Study on genes of the serotonergic system and suicidal behavior: protocol for a case–control study in Mexican population

This article focuses on the analysis of SB in the Mexican population, particularly in the Tabasco state. The aim of this study is to determine the association of several serotonergic genes (SCL6A4, HTR2A, HTR2C, HTR1A, HTR1B, TPH-1, and TPH-2) with suicidal behavior in Mexicans.

The population sample chosen for the study will comprise adolescent and adult patients (14–60 years old) admitted to the Regional Hospital of Comalcalco, Tabasco and Hospital “Gustavo A. Rovirosa P” and diagnosed with SB by a psychiatrist. We expect to recruit 500 cases. The inclusion/exclusion criteria will be the following: participants must be Mexican subjects descending from Mexican parents and grandparents, current substance abuse, history of substance dependence, history of bipolar disorder, concomitant medical or neurological illness, and intellectual disability. Also, the authorized control group will consist of physically healthy subjects on medical evaluation, with no manifested psychiatric problems, as assessed in brief interviews by psychiatrists; subjects will be recruited from the blood donor center of the same hospital. We expect to recruit 500 controls. SB diagnosis will be based on the DSM-IV instrument; disorders pertaining to Axis I, II and III will be considered. For the control group, a systematic interview will serve to obtain a detailed medical and psychiatric history. The time frame the recruitment of cases-controls will be November 2012 to November 2015.

Written informed consent will be obtained from all subjects after they are given a detailed and extensive description of the study; they will not receive any economical remuneration. The study was approved by two Ethics Committee (Hospital General de Comalcalco and Hospital Dr. Gustavo A. Rovirosa Perez) and Research Committee of the university the Tabasco, México (DAMC-UJAT). Also, the study will be carried out in accordance with the ethical standards convened in the 1964 Declaration of Helsinki.
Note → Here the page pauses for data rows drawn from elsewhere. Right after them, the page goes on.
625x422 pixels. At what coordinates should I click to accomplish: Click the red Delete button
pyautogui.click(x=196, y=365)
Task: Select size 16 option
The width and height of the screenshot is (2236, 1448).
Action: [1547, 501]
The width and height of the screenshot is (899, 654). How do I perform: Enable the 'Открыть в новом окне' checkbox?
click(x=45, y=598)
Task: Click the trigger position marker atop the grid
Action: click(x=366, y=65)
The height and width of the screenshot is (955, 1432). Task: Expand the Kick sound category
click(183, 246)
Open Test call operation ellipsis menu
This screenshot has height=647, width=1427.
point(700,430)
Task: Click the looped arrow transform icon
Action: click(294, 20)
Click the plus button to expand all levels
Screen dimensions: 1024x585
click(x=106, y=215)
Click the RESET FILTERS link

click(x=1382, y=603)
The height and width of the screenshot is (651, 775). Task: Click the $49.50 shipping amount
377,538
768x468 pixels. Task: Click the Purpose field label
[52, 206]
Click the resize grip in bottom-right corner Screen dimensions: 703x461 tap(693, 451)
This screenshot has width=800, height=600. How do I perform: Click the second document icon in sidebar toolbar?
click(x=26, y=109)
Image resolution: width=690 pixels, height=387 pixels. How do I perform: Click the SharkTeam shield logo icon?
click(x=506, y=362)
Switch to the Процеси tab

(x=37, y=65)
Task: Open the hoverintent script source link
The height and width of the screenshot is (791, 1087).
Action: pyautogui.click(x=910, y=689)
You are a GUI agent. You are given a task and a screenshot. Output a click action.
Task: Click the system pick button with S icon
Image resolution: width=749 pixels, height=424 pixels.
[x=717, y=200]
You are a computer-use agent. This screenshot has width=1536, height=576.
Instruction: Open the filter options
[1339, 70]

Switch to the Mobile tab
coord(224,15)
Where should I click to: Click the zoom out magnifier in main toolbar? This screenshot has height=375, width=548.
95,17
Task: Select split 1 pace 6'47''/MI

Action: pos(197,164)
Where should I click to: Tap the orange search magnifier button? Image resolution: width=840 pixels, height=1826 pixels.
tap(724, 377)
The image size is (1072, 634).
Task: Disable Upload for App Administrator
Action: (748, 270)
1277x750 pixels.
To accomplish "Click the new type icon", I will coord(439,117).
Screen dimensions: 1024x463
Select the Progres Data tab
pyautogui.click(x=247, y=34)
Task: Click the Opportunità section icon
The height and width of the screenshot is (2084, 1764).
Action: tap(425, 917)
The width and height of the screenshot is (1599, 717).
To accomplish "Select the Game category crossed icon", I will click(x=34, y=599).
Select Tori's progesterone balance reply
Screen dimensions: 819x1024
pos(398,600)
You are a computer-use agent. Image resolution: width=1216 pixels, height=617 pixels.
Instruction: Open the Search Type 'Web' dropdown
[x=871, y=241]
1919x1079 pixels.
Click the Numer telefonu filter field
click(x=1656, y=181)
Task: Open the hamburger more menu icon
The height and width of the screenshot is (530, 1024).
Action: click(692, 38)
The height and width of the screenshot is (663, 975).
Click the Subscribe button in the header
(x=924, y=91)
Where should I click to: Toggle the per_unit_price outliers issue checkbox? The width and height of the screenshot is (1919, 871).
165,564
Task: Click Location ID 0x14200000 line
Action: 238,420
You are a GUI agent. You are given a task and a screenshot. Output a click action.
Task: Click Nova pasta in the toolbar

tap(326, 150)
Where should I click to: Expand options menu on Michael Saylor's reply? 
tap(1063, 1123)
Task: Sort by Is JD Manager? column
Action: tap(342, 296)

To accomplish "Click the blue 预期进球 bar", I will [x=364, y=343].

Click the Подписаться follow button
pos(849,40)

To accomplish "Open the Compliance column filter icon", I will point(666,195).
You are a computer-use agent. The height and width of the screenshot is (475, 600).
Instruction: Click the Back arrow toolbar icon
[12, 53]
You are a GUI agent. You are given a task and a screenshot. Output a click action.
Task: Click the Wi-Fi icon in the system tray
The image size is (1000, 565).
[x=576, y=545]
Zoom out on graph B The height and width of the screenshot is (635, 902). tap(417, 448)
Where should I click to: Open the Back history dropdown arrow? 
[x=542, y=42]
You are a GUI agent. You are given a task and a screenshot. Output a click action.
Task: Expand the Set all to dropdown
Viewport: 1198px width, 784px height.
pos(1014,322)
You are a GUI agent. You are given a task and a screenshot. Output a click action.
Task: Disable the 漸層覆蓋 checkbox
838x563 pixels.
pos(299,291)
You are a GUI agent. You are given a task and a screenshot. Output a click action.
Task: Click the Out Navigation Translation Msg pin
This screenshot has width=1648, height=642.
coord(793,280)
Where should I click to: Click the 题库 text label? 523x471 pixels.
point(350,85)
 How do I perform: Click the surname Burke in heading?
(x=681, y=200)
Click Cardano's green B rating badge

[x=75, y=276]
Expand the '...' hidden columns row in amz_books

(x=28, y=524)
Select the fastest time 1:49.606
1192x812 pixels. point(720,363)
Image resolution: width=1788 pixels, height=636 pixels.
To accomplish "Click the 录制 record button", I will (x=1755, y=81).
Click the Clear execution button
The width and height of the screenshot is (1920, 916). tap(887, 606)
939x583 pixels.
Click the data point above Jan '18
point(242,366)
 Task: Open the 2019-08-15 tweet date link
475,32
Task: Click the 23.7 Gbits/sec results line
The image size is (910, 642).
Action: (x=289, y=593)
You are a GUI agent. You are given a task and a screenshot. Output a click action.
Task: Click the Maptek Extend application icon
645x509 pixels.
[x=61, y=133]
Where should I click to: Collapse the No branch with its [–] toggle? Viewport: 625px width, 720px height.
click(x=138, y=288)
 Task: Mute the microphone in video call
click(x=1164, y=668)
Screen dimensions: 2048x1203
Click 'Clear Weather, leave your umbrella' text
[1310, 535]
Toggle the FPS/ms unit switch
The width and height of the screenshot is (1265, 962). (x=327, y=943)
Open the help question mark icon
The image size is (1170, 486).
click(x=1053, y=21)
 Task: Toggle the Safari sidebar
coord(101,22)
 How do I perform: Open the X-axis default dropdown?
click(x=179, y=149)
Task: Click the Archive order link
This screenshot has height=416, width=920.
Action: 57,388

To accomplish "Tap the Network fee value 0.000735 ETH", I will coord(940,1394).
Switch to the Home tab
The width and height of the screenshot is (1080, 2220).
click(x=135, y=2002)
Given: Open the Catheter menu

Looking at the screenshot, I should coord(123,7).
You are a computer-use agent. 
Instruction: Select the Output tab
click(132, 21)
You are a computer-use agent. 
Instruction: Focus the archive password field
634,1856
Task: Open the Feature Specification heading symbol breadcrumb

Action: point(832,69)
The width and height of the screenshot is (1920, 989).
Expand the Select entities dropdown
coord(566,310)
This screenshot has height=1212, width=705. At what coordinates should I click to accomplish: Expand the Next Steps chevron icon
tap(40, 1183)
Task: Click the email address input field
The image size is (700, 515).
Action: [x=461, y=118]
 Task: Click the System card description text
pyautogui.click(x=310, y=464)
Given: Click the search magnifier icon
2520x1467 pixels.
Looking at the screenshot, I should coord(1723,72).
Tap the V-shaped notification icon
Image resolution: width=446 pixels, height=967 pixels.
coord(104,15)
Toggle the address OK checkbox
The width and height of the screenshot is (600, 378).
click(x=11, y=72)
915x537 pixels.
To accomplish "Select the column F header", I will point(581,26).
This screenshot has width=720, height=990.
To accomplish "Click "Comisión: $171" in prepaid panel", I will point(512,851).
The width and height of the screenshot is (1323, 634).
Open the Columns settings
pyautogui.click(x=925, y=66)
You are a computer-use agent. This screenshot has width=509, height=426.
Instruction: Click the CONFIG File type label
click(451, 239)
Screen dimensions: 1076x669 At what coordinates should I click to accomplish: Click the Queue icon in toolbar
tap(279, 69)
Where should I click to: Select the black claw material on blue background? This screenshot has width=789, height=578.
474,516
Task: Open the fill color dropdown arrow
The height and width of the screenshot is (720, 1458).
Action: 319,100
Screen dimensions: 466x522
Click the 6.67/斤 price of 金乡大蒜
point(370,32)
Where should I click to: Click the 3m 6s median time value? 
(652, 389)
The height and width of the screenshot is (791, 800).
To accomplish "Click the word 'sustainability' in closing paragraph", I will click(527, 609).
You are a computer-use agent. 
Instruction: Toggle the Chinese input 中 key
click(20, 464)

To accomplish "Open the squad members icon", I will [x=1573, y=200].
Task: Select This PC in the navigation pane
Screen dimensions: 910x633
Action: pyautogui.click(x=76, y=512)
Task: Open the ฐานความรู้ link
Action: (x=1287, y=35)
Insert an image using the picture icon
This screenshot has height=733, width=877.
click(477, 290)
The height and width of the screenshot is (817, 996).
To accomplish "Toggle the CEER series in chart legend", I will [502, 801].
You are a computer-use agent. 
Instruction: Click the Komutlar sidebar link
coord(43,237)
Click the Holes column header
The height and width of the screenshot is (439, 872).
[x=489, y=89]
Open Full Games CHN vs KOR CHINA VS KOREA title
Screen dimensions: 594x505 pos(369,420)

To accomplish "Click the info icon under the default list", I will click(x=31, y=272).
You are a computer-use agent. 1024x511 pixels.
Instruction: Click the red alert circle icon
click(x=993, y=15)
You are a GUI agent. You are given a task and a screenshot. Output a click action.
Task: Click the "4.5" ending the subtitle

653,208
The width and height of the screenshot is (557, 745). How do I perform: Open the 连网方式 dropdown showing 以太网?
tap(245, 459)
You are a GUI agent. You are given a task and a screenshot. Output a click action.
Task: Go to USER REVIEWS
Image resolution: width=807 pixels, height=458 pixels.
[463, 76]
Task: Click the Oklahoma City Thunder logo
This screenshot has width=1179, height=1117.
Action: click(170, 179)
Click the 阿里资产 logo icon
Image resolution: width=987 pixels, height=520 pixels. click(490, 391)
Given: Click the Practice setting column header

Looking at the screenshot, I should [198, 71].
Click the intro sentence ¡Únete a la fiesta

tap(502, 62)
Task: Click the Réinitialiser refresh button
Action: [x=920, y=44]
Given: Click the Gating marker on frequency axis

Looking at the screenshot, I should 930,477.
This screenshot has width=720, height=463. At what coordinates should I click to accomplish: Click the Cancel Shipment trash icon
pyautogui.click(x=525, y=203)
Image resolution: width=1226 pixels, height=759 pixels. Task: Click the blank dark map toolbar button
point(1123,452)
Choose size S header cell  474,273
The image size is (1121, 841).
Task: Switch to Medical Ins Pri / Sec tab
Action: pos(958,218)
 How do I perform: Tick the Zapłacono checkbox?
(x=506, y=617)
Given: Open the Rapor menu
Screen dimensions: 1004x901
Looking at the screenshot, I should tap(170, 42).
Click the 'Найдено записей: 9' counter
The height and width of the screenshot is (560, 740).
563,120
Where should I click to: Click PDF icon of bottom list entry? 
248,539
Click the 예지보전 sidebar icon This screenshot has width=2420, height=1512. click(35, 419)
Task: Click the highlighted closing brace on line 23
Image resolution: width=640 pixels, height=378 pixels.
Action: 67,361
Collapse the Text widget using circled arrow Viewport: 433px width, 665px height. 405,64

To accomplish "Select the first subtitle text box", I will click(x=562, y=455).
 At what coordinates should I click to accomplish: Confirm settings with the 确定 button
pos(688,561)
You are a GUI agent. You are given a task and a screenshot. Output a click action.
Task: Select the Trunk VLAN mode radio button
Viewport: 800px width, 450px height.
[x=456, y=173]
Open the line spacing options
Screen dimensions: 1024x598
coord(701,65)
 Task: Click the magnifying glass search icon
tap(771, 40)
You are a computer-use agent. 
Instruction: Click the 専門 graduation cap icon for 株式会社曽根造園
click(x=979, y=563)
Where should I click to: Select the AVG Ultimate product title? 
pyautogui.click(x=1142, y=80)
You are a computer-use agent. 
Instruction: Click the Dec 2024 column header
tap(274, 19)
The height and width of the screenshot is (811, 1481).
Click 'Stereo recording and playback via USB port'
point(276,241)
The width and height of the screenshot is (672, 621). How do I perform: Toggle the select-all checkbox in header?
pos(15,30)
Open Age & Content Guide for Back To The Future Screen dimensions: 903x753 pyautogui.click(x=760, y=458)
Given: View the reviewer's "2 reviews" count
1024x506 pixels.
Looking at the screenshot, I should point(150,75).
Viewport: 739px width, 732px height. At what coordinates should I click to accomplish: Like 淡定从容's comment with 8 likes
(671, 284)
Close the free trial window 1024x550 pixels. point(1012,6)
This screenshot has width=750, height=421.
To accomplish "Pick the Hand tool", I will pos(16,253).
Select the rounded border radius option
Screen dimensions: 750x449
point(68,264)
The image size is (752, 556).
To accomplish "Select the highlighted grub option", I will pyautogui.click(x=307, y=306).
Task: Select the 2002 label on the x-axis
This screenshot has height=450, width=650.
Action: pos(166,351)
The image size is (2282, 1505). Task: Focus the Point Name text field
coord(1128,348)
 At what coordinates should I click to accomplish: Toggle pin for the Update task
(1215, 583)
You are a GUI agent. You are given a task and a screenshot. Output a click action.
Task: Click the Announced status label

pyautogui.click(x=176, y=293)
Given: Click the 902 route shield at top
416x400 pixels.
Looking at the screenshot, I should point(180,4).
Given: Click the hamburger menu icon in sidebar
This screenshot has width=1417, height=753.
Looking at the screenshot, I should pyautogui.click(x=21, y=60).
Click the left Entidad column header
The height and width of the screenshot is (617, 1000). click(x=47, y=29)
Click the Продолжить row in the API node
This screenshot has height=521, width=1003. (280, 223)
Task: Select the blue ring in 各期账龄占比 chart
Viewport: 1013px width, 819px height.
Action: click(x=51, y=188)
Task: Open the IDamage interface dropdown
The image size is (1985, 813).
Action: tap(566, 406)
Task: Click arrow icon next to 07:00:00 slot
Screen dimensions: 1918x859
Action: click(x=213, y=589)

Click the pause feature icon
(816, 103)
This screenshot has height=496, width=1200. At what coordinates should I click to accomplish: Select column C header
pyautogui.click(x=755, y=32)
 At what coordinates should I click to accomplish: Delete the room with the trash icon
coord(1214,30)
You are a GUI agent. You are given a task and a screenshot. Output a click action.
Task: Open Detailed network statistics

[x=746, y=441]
A peripheral blood sample will be taken from all the subjects (cases and controls). Genomic DNA from the leukocytes blood sample will be extracted using a modified version of the protocol by Lahiri [38‐40]. The genotypes of interest are distributed in the following genes: SCL6A4 (HTTLPR, rs25531, rs6355), HTR2A (rs6313, rs6311, rs6314), HTR1A (rs6295, rs1423691, rs878567), HTR1B (rs6296), HTR2C (rs547536, rs2192372, rs4272555, rs6318, rs2428707), TPH-2 (rs7305115) and TPH-1 (rs179913, rs1800532). All the samples will be analyzed using a polymerase chain reaction (PCR) end-point method. The final volume of the PCR reaction for HTR2A, HTR1A, HTR2C, TPH-2 and TPH-1 will be 5 μL and will consist of 20 ng genomic DNA, 2.5 Fluorescence Labeling (FL) TaqMan Master Mix, and 2.5 FL 20x Assay. The amplification will be performed in 96-well plates using the TaqMan Universal Thermal Cycling Protocol. After the PCR endpoint procedure, fluorescence intensity will be measured with the 7500 Real-Time PCR system using SDS v2.1 software (Applied Biosystems). All genotyping will be carried out blind to patient outcome. As a quality control in our genotyping analyses we will make random blind duplicates. In the case of the SCL6A4 gene, we selected the 5HTTLPR polymorphism. The triallelic system will be analyzed in two steps. First, to genotype s and l alleles, a region encompassing 5HTTLPR will be amplified, using the primers by Hilss et al. [41]. In the second step, fragments of La and Lg alleles will be identified using the 5′exonuclease assay (TaqMan SNP genotyping assay-by design) [42].